## SOURCE TEXT
Module Information

Module Identifier
Module Title
The Modern World, 1789 to the present
Academic Year
Semester 1
Other Staff

Course Delivery



Due to Covid-19 students should refer to the module Blackboard pages for assessment details

Assessment Type Assessment length / details Proportion
Semester Exam 1.5 Hours   50%
Semester Assessment Essay  (2,000 words)  50%
Supplementary Exam 1.5 Hours   50%
Supplementary Assessment Essay  (2,000 words)  50%

Learning Outcomes

On successful completion of this module students should be able to:

​1. Demonstrate a familiarity with a body of historical knowledge relating to the Modern World, c. 1789 to the present day.

2. Demonstrate an understanding of the concept of ‘modernity’ and how it has been interpreted.

3. Demonstrate a familiarity with the range of primary and secondary sources which may be utilised by historians to study Modern World History.​

Brief description

With the concept of modernity at its centre, this module addresses the Modern World, its shaping, and the historical understanding of it. Taking a global, rather than Euro-centric perspective and addressing themes rather than a narrative, aspects of modernity and the development of the modern world are considered in the period c. 1789 to the present day. Themes addressed include: Towns and Cities; Work and Leisure; Travel and Movement; Nation-States and Borders; Industrialisation; War and Violence; Ideologies and Social Movements; and Class, Race, and Gender.


The module addresses a number of themes in the Modern World, underpinned with an understanding of modernity. An introductory lecture will address the concept of modernity, and lectures and seminars then address a series of themes (in one or more lectures each). The areas covered will include:

Towns and Cities

Work and Leisure

Travel and Movement

Nation-States and Borders


War and Violence

Ideologies and Social Movements

Class, Race, and Gender.

The five seminars will be based on a selection of these broad themes.

Module Skills

Skills Type Skills details
Application of Number Through occasional discussion of relevant numerical data, e.g. figures, graphs, tables.

## LISTED ENTRIES
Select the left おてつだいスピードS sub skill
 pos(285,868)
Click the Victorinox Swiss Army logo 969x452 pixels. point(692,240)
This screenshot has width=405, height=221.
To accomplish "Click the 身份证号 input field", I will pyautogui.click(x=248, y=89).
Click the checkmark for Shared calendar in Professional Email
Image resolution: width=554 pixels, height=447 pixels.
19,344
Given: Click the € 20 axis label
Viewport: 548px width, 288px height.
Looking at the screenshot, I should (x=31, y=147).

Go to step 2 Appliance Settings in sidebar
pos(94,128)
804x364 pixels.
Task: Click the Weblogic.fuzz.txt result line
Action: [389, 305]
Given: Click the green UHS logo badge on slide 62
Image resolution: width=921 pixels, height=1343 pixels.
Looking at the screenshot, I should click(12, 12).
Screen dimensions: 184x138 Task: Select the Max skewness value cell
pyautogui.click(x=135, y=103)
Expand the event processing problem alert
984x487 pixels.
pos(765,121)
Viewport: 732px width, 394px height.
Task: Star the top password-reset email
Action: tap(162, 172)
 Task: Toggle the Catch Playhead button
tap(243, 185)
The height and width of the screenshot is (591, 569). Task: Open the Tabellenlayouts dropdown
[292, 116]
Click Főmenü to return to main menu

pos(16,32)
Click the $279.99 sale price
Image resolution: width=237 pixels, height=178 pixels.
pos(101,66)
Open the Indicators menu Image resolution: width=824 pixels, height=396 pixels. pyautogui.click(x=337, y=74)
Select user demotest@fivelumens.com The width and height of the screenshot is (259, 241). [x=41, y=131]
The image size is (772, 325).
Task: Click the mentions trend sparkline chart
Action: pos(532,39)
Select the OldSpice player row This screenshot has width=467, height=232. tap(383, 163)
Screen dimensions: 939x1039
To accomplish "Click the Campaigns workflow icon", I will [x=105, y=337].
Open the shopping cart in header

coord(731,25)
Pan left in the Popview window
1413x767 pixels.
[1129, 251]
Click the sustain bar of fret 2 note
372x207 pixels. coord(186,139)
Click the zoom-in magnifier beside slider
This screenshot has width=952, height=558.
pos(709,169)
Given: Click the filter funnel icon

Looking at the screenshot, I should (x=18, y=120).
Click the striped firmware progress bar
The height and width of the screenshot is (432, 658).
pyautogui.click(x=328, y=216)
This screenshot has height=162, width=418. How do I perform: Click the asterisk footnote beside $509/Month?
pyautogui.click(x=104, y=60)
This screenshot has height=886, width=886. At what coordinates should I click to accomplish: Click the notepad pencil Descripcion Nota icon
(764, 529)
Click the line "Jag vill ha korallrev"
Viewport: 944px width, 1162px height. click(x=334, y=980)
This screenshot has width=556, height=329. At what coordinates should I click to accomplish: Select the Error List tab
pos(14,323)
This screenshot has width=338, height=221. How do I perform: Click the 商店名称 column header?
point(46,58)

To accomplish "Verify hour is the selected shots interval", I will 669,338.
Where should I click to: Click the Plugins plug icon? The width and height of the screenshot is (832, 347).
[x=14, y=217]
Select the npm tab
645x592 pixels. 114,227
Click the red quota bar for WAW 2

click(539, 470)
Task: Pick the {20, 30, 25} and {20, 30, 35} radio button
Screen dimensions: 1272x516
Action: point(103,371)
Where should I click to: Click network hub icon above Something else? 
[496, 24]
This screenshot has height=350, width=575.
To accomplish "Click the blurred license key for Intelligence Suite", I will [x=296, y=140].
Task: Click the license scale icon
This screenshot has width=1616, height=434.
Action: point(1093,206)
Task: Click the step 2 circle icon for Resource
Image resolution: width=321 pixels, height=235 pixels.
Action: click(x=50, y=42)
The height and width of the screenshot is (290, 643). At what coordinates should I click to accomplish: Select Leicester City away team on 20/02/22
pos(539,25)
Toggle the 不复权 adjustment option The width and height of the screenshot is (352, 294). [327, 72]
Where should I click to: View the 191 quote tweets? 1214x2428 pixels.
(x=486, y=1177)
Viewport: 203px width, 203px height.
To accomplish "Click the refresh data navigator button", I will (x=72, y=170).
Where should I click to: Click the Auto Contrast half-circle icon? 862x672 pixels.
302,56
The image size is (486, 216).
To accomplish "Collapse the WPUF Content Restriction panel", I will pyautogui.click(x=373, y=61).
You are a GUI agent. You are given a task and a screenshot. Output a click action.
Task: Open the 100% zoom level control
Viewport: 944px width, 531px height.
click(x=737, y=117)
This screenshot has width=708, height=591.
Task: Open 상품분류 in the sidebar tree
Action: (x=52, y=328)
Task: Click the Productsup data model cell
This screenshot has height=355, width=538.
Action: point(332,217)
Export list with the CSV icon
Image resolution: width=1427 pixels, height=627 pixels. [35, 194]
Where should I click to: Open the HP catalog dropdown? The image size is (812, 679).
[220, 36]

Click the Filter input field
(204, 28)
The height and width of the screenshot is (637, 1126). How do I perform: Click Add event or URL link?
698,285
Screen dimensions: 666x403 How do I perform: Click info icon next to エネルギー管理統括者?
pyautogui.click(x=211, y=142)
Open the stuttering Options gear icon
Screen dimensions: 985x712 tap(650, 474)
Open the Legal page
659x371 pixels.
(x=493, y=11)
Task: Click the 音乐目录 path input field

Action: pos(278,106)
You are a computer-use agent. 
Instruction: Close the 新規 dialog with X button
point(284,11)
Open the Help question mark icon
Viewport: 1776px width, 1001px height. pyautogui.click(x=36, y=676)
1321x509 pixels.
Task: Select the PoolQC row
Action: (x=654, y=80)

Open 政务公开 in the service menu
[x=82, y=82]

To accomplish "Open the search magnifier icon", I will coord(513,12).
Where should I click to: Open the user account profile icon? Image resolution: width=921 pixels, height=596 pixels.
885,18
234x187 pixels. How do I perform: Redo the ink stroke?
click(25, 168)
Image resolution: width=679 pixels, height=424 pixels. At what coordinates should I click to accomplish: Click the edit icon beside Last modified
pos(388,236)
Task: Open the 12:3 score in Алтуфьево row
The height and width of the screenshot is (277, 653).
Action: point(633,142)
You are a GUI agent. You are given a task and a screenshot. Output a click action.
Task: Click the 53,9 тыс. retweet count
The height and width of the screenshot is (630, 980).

## ACTIVITY LIST
A) Answer these from the module description, one line each, marked (i), (ii), (iii):
(i) How long is the semester exam?
(ii) How many seminars does the module have?
(iii) What perspective does the module take instead of a Euro-centric one?
B) In the module description, turn the paragraph beginning "With the concept of modernity at its centre" into a short bulleted list that keeps its main facts.
C) Pick up the module description from where it stops, and keep going in the same style.

## EXERCISE RESULTS
A)
(i) 1.5 hours.
(ii) Five.
(iii) A global perspective.

B)
- Focus: the Modern World, how it was shaped, and how historians understand it, with modernity at the center
- Perspective: global rather than Euro-centric
- Approach: organized by themes rather than as a narrative
- Period: c. 1789 to the present day
- Themes: Towns and Cities; Work and Leisure; Travel and Movement; Nation-States and Borders; Industrialization; War and Violence; Ideologies and Social Movements; and Class, Race, and Gender

C)
Communication Written communication skills will be developed through the coursework and written examination; skills in oral presentation will be developed in seminars but are not formally assessed.
Improving own Learning and Performance Students will be advised on how to improve research and communication skills through the individual tutorial providing feedback on submitted coursework.
Information Technology Students will be encouraged to locate suitable material on the web and to apply it appropriately to their own work. Students will also be expected to word-process their work and make use of Blackboard. These skills will not be formally assessed.
Personal Development and Career planning Students will develop a range of transferable skills, including time management and communication skills, which may help them identify their personal strengths as they consider potential career paths.
Problem solving Students are expected to note and respond to historical problems which arise as part of the study of this subject area and to undertake suitable research for seminars and essays.
Research skills Students will develop their research skills by reading a range of texts and evaluating their usefulness in preparation for the coursework and the written examination.
Subject Specific Skills
Team work Students will be expected to play an active part in group activities (e.g. short group presentations in seminars) and to learn to evaluate their own contribution to such activities.